In most traditional 3D printing applications, the printing software slices the digital model into layers and then “places” them on top of each other in the physical world. Printing this way provides a lot of freedom in the z-axis, but not much freedom to change axes, or to change the model part way through printing. However, in a study published recently in Additive Manufacturing, a team led by mechanical engineering researcher Cheng Sun developed a process that allowed them to print on different axes and change the layers while printing.
“The 3D printing process is no longer a way to merely make a replica of the designed model,” Sun said. “Now we have a dynamic process that uses light to assemble all the layers but with a high degree of freedom to move each layer along the way.”

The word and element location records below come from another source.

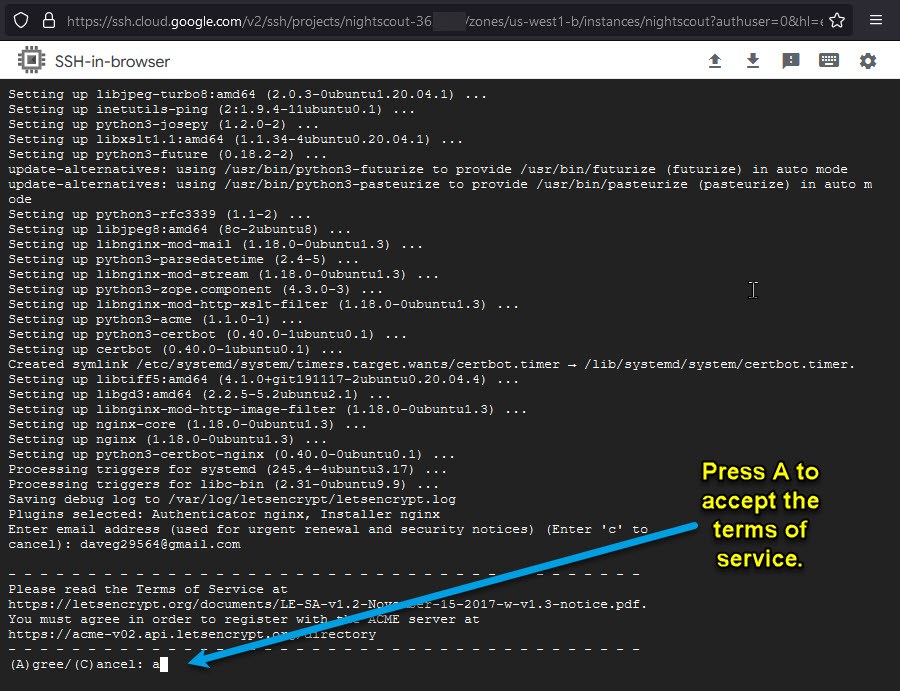Click the (A)gree/(C)ancel prompt input

tap(162, 664)
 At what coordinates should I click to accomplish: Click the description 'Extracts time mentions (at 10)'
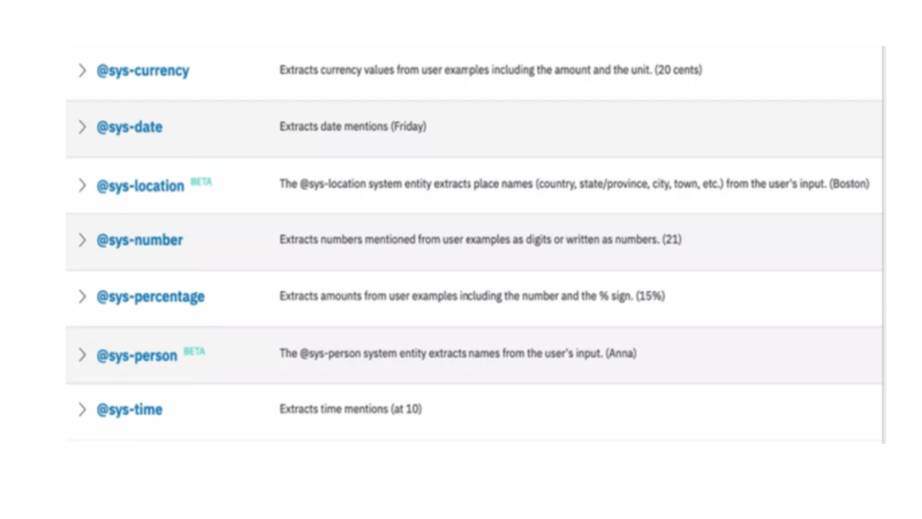click(x=350, y=409)
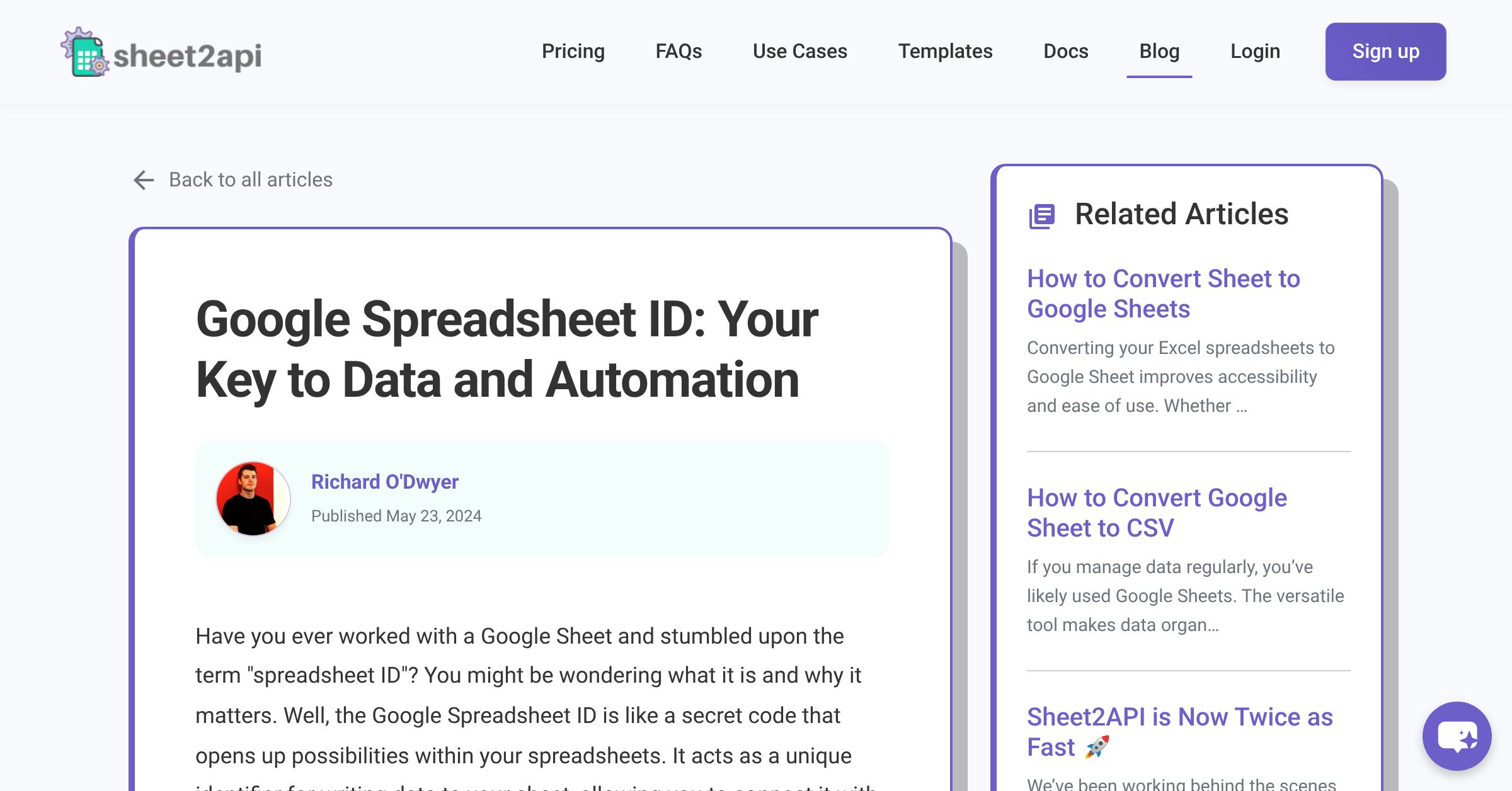Click the Sign up button
Screen dimensions: 1512x791
[1385, 51]
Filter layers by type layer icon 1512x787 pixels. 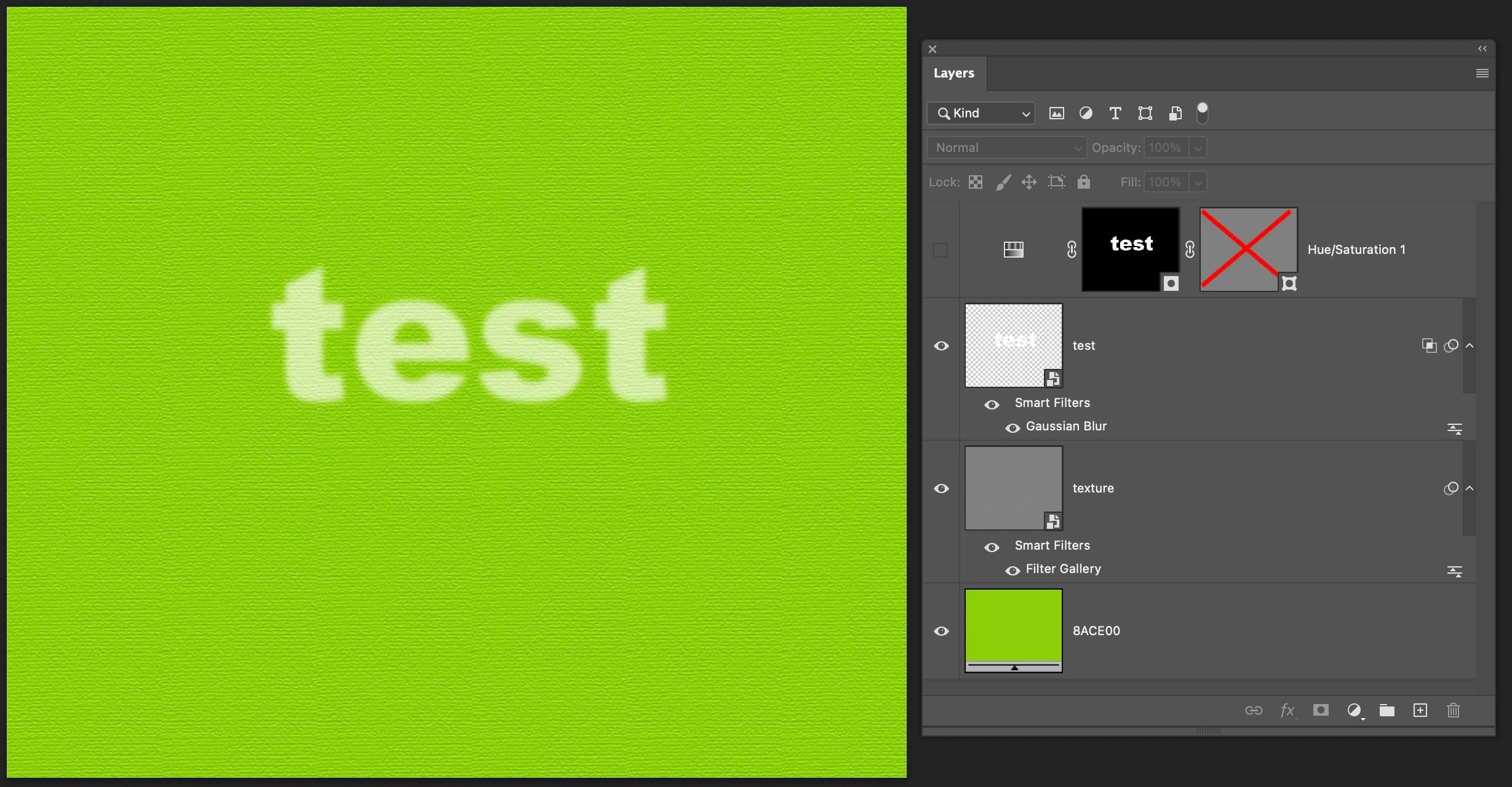tap(1115, 113)
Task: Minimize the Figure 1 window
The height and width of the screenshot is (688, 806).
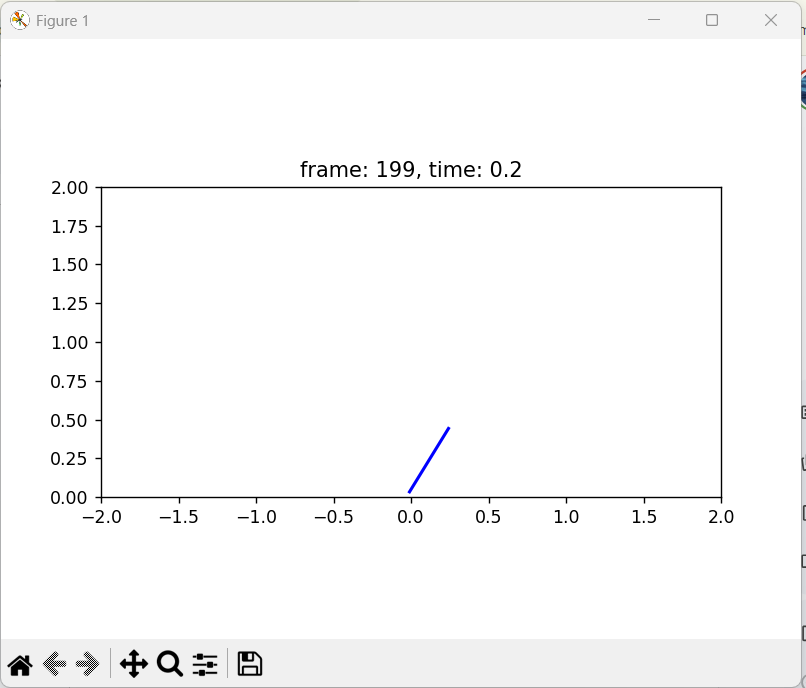Action: 654,20
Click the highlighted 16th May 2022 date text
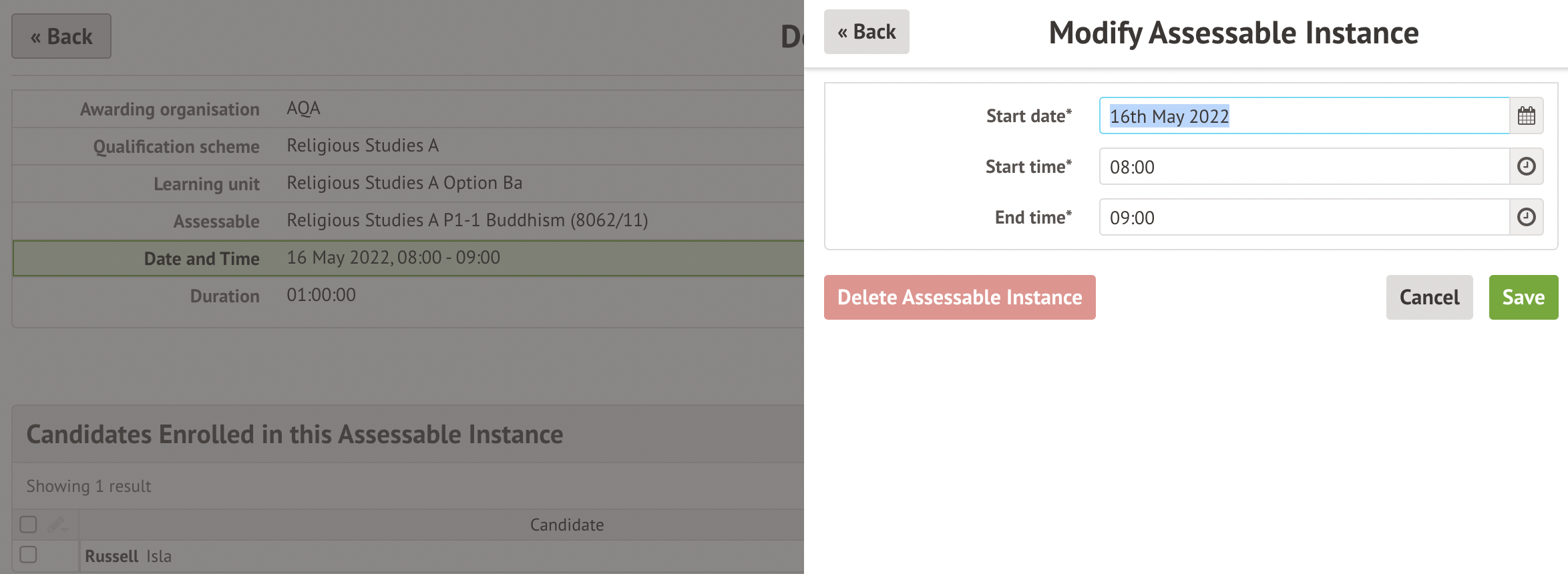1568x574 pixels. point(1168,115)
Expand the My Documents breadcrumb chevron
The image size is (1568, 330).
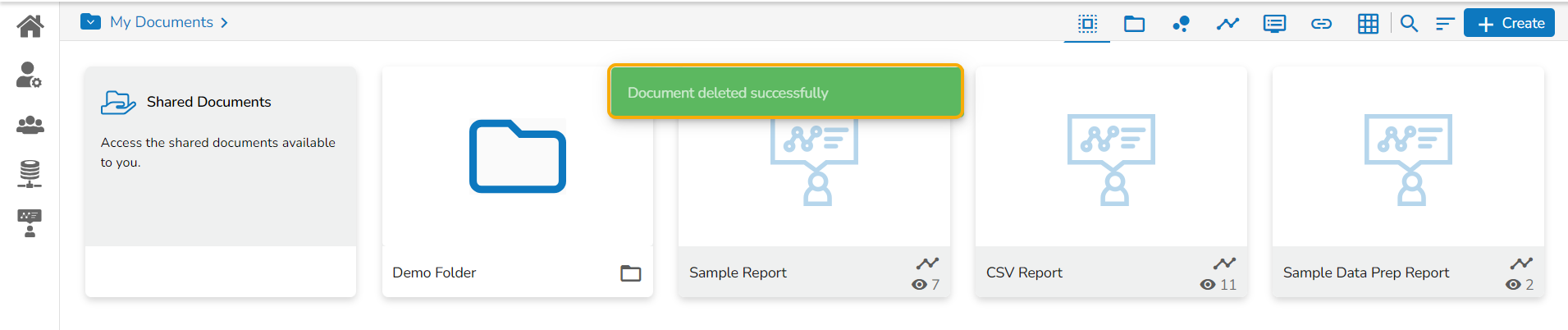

To achieve this, Sun’s team used a photopolymer resin and a complex robotic arm. A photopolymer is a polymer whose properties change when exposed to light (probably most popularly-known outside of 3D printing for their use in UV-cured fillings at the dentist’s office). In this case, shining light on the polymer makes it crosslink, turning it into a solid. Sun’s team used a DLP-based printer with a liquid resin vat, using projected light to “freeze” the resin as it came out of the vat.
The structures were “pulled” out of the vat by a six-axis robotic arm, capable of easy swiveling motion because of its sixth axis, a robotic “wrist”. The greater degree of freedom means the printing process isn’t just locked into building on the z-axis, and the designer can decide to change the printing direction or transform the layer while they’re printing.
This process gives designers more freedom over each layer, letting them print from multiple materials and on multiple axes. The prototype objects the team built showed off the process’s strengths. A customized vascular stent based off of a patient’s MRI readings showed off the process’s flexibility. A working pneumatic gripper, with “gripping tips” made of soft materials on a base made of harder polymers, showed off the potential for multimaterial printing. And their DNA helix model and shear-and-twist model of the Eiffel Tower showed off the potential to change layers in a visually-obvious way.
Sun’s research team is also excited about the speed of their process. As the layers harden immediately and the process is continuous (meaning no “steps” between layers), they’re capable of printing 4,000 layers in about two minutes.
“This is a very fast process, and there is no interruption between layers,” Sun said. “We hope the manufacturing industry will find benefit in it.”